There is, I will stress, a not-great photo in the Samsung Colombia press release, embedded in the copy, that is probably what’s really installed. It does look like a very big, roughly 4:3 aspect ratio TV – which would match up with the PR description.
I am guessing here that there was a lot of enthusiasm to get the story out about a commercial application for Samsung’s flagship premium LED product, but the one supplied photo was kinda crappy. Rather than wait to get something better, they just went with other, unrelated photos that kinda sorta not really looked like a mall project.
Several trade media outlets just went with the supplied photos, so I guess that mostly worked. But my first thoughts on seeing this were how that set-up didn’t make a pile of sense … and that looked a lot more like an office lobby than a a shopping mall.
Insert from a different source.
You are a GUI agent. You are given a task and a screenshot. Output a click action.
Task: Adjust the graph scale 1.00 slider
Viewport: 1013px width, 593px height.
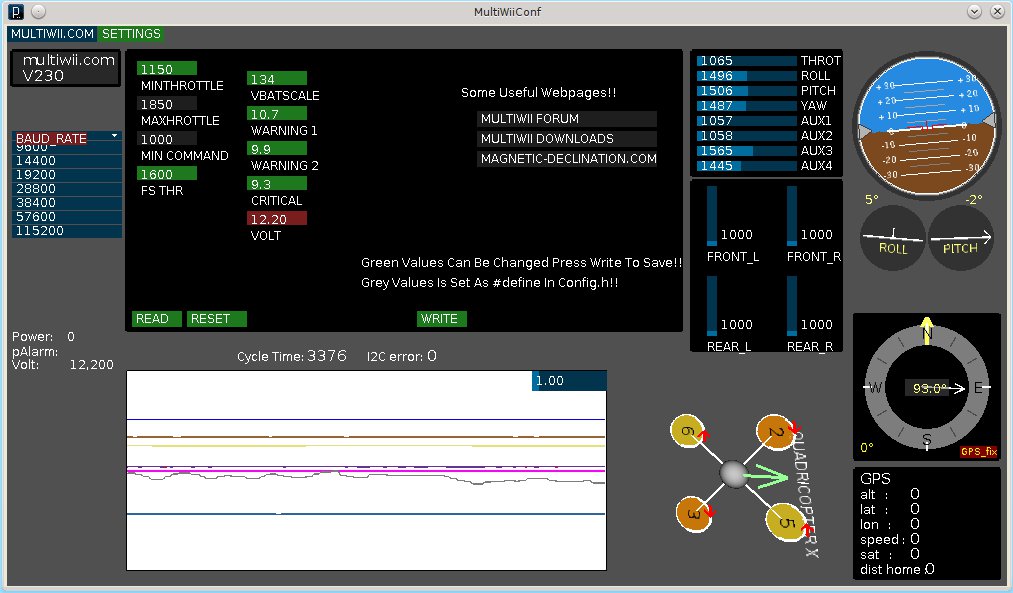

It’s no big deal and not a knock on any one or company, but reinforces the importance of getting photos taken when projects are finished. It used to be that photo shoots were costly and time consuming exercises. But smartphone cameras are soooo good now it takes seconds for a technician or sales person to grab a few shots that, with a little tweaking, more than do the job.
At least photos were provided. I still regularly get emails from PR that glowingly describe visual display projects and how all the bosses are excited/delight/thrilled about them. But the PR pitches don’t even include photos!
UPDATE: Samsung’s US PR wing sent along a new photo that shows the screen on site, and it is indeed nothing like the featured images. Very odd decision. This one is much better, though I’m not convinced a super-premium product like The Wall was needed here, given where it is and the distance at which the screen will be seen by shoppers.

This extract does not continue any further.